From the unattributable, “winners write the histories,” to Napoleon Bonaparte’s, “History is a set of lies agreed upon,” folk wisdom is full of references to humanity’s tenuous relationship with objective reality. Some of the latest developments in the propaganda arms race, colloquially called “Deep Fakes,” are a frightening harbinger of the Disinformation Age that may be coming. Journalists, governments, and media organizations need to start developing their strategies for handling these fake videos today.
The existence of counterfeits is clearly not news; we’ve been paying Hollywood for realistic looking fiction for many years. The invention of photoshop brought with it fearful rhetoric similar to what you’ll find in the rest of this article, and for good reason. The arrival of high quality digital photo manipulation forced journalists, citizens, and intelligence agents to be more skeptical than ever before of photographic evidence. We need to continue to ramp our skepticism up in the face of these new fraud making technologies.
This article originally appeared on HFSResearch.com. Create a free HFS account to gain access to more insights, business and technology research, webinars, and more.
The latest developments in video manipulation, especially in the realm of falsifying “video portraits” (video of someone facing the camera from the shoulders up) are impressive, and troubling. For example, watch this presentation from the SIGGRAPH 2018 conference:
You may have seen a video like this already. Comedian and writer Jordan Peele created a similar video, depicting Barack Obama saying things that of course the former president would never say. Before that, Radiolab did an episode on these new advances and made their own fake as part of their reporting.

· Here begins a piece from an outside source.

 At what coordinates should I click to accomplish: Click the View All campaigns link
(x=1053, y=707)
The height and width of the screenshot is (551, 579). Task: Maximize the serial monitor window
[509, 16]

The choice of subject in these particular fakes begs hard questions. What would it mean for a democratic nation if any reasonably powerful entity could make realistic videos of the President of the United States saying whatever they choose? Alternatively, imagine a realistic video of Kim Jong Un declaring war on the United States. Imagine Donald Trump’s reaction to that video — would he remain appropriately skeptical and calm when presented with such footage?
The power to rewrite history, on demand, and erase all evidence of the previous version of history was the central task of 1984’s Ministry of Truth. Control of information is of critical importance in regimes like North Korea, but information is power everywhere. Russian botnets amplify disinformation stories written by the “Internet Research Agency”. Donald Trump declares anything that doesn’t suit his personal worldview is “fake news.” Pundits and politicians declare that “truth isn’t truth,” and present “alternative facts,” in place of any truths that inconvenience them.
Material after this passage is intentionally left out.